It has also been suggested that on September 11, 2001, the New York financial infrastructure was able to continue operation because of the redundant networks established in the event of Y2K bug impact. The terrorist attacks and the following prolonged blackout to lower Manhattan had minimal effect on global banking systems. Backup systems were activated at various locations around the region, many of which had been established to deal with a possible complete failure of networks in the financial district on December 31, 1999. Had the emphasis on creating backup systems to deal with Y2K not occurred, much greater disruption to the economy could have occurred. Decentralization of infrastructure—in particular, the creation of multiple sites for backup data—helped keep banks up and running .

Opposing view

Others have claimed that there were no, or very few, critical problems to begin with, and that correcting the few minor mistakes as they occurred (the 'fix on failure' approach) would have been the most efficient and cost effective way to solve the problem. This view was bolstered by a number of observations.
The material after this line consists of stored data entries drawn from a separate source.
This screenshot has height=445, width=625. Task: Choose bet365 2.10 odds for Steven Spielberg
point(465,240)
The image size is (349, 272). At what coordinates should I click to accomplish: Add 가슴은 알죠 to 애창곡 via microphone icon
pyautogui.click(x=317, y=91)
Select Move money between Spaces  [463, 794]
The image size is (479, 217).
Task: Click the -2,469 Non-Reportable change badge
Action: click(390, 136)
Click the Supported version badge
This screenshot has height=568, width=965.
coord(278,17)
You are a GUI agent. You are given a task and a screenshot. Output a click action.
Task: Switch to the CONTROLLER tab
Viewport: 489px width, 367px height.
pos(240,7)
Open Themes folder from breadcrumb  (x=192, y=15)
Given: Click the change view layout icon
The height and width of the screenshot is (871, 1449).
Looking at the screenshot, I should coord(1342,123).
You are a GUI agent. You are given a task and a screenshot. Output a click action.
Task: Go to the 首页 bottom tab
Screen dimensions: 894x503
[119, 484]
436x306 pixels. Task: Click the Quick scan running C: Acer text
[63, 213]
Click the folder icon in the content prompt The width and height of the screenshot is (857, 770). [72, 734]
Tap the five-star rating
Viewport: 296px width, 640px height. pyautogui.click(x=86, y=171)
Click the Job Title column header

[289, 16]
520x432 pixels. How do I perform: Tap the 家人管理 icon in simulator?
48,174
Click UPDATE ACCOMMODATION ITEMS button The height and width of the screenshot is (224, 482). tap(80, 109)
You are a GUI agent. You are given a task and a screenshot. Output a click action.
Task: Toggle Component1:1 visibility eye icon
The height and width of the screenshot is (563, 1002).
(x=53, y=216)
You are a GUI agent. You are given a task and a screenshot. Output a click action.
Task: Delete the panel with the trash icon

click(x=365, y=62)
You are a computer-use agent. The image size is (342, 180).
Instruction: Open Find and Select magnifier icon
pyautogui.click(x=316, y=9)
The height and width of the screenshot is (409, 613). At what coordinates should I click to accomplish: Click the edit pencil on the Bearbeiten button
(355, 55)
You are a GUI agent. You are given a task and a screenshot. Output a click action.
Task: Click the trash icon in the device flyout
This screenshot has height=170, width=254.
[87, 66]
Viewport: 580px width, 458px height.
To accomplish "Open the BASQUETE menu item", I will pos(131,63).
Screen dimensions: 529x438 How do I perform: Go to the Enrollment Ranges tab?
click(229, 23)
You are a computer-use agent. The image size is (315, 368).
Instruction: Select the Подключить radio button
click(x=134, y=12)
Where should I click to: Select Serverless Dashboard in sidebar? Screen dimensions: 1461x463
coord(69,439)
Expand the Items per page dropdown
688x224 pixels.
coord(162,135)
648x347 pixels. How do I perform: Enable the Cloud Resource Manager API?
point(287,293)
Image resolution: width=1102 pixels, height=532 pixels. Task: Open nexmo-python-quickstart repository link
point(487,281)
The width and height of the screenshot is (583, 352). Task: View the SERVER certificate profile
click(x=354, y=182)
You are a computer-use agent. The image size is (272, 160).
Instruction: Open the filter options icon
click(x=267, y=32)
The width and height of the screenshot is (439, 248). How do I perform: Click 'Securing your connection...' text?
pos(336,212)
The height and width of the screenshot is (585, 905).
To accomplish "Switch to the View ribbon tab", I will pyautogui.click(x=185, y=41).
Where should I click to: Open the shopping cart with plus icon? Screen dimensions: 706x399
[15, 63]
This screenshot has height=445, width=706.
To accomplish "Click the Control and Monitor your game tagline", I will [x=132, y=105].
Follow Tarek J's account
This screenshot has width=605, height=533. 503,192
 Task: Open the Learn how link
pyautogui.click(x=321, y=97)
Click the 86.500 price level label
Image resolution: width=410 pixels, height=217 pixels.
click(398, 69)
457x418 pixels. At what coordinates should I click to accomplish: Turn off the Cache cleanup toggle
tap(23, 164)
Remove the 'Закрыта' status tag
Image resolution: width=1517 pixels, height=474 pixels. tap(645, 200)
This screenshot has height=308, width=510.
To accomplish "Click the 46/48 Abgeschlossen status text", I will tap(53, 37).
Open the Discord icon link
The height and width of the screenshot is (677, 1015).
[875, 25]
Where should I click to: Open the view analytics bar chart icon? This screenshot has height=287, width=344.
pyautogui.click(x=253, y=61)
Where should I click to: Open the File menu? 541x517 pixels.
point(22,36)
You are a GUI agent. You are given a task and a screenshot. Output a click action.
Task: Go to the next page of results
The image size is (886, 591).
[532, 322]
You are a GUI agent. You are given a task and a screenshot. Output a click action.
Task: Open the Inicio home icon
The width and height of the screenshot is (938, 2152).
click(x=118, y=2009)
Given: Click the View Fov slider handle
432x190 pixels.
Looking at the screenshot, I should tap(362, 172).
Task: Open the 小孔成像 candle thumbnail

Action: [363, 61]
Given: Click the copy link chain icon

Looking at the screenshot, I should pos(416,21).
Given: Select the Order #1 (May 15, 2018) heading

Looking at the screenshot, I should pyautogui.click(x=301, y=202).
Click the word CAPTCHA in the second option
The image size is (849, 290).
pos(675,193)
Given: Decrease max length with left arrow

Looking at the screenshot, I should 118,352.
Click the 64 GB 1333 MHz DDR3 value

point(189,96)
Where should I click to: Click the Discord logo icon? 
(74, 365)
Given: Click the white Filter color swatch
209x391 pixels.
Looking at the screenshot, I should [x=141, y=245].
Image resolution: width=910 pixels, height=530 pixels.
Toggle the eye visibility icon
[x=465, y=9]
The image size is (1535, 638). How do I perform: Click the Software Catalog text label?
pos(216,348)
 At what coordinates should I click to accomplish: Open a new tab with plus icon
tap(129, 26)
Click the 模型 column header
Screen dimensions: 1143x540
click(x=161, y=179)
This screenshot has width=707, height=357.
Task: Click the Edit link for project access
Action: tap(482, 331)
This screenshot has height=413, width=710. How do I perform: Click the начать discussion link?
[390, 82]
  • The lack of Y2K-related problems in schools and small businesses, many of which undertook little or no remediation effort.
  • The lack of Y2K-related problems in countries such as Italy, which undertook a far more limited remediation effort than the United States
  • The lack of Y2K-related problems in the economically developing world, which in general had not devoted the programming resources to remediation that the industrialized West had marshaled.
  • The absence of Y2K-related problems occurring before January 1, 2000, even though the 2000 financial year commenced in 1999 in many jurisdictions, and a wide range of forward-looking calculations involved dates in 2000 and later years. Estimates undertaken in the leadup to 2000 suggested that around 25% of all problems should have occurred before 2000.Critics of large scale remediation argued, during 1999, that the absence of significant problems, even in systems that had not been rendered compliant, suggested that the scale of the problem had been overestimated.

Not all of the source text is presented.